TRY IT.
Without the images, reproduce each line of the material exactly.

EXERCISE DATA.

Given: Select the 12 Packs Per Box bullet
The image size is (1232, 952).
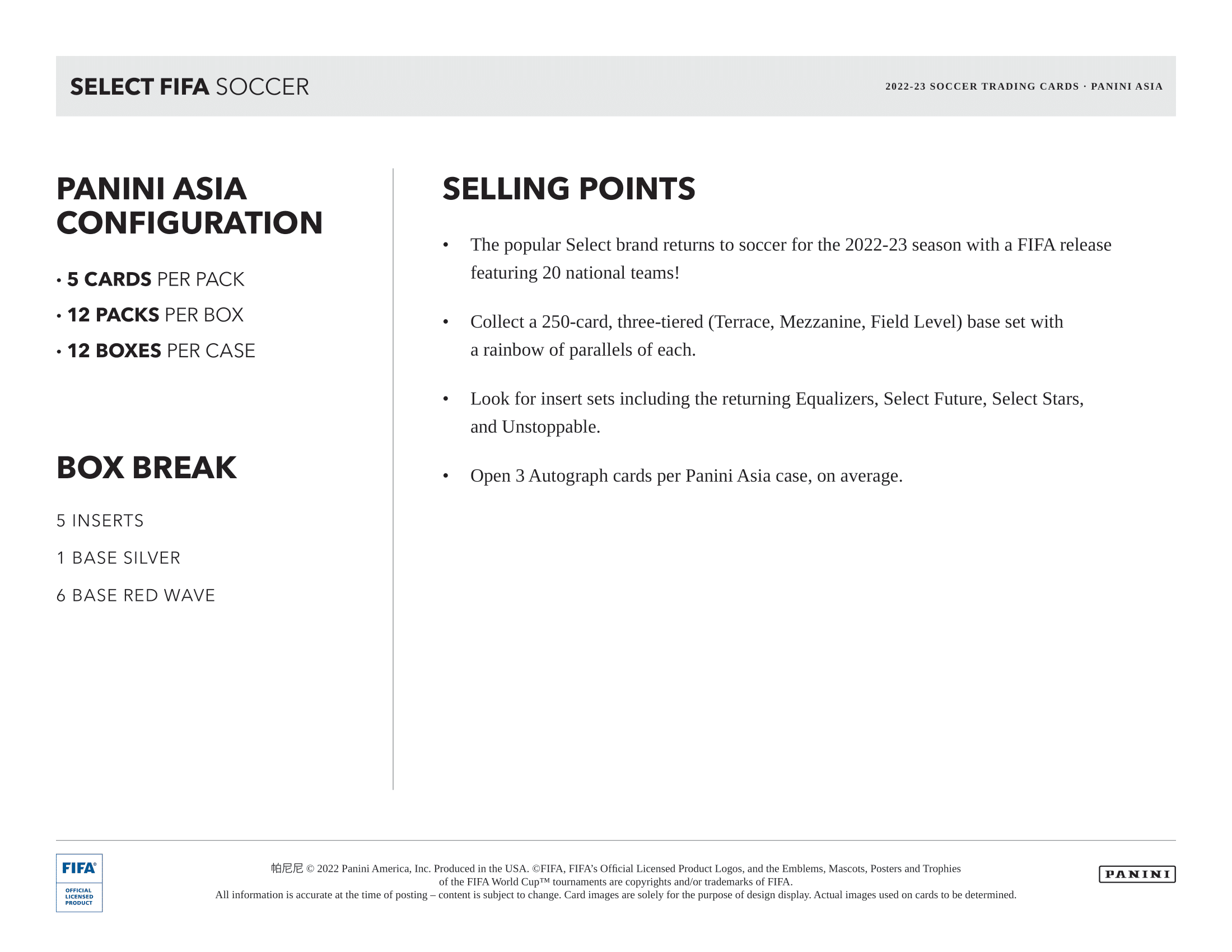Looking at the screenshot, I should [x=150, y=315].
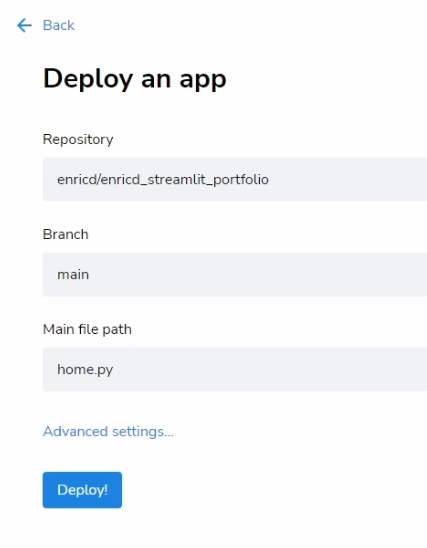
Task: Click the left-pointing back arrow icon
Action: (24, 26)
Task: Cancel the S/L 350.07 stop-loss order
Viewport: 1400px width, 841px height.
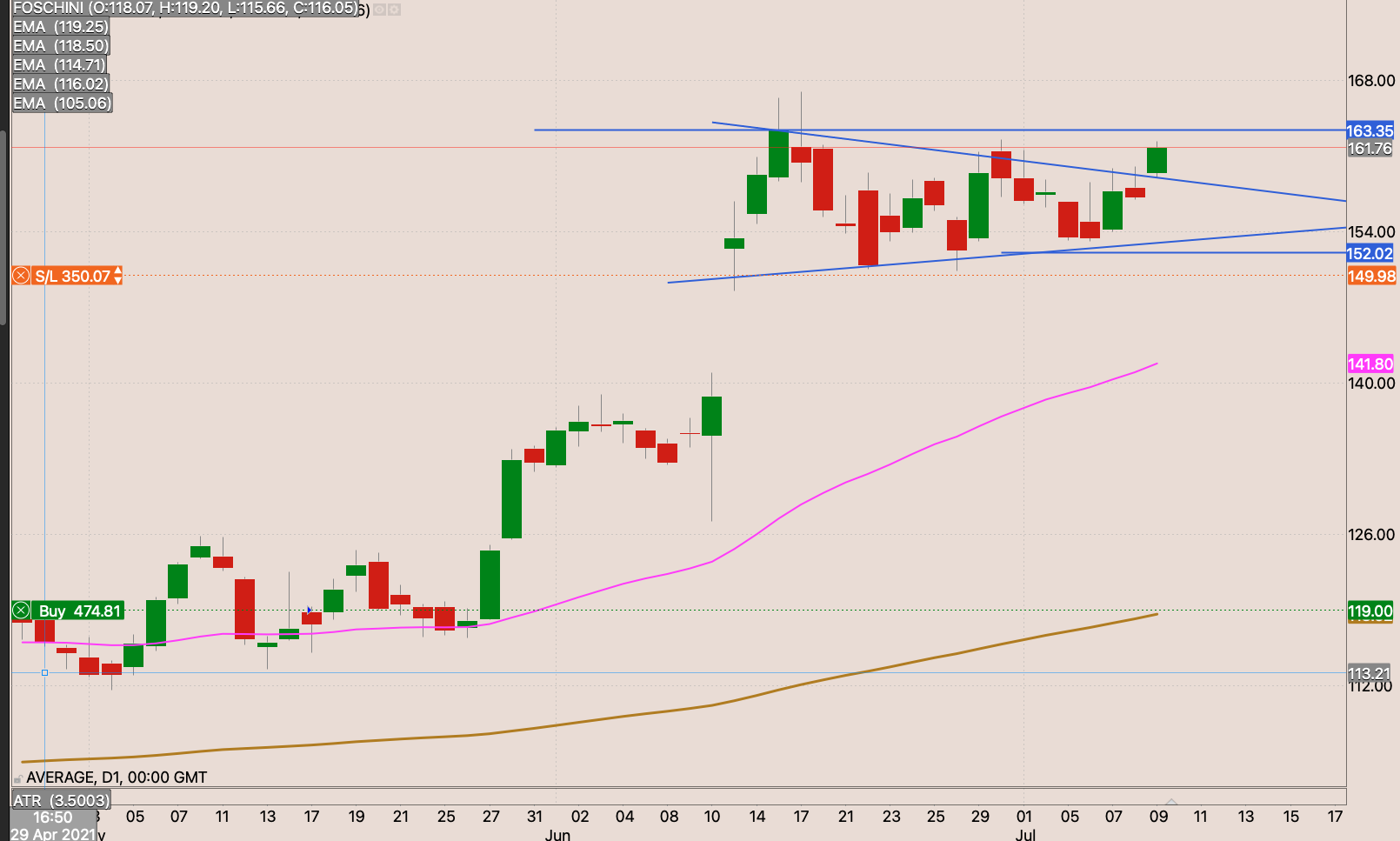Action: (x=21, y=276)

EXERCISE RESPONSE.
Given: Select the 12 Packs Per Box bullet
The image size is (1232, 952).
Looking at the screenshot, I should [x=150, y=315].
Task: Click the left-pointing back arrow icon
Action: (24, 26)
Task: Cancel the S/L 350.07 stop-loss order
Viewport: 1400px width, 841px height.
Action: (x=21, y=276)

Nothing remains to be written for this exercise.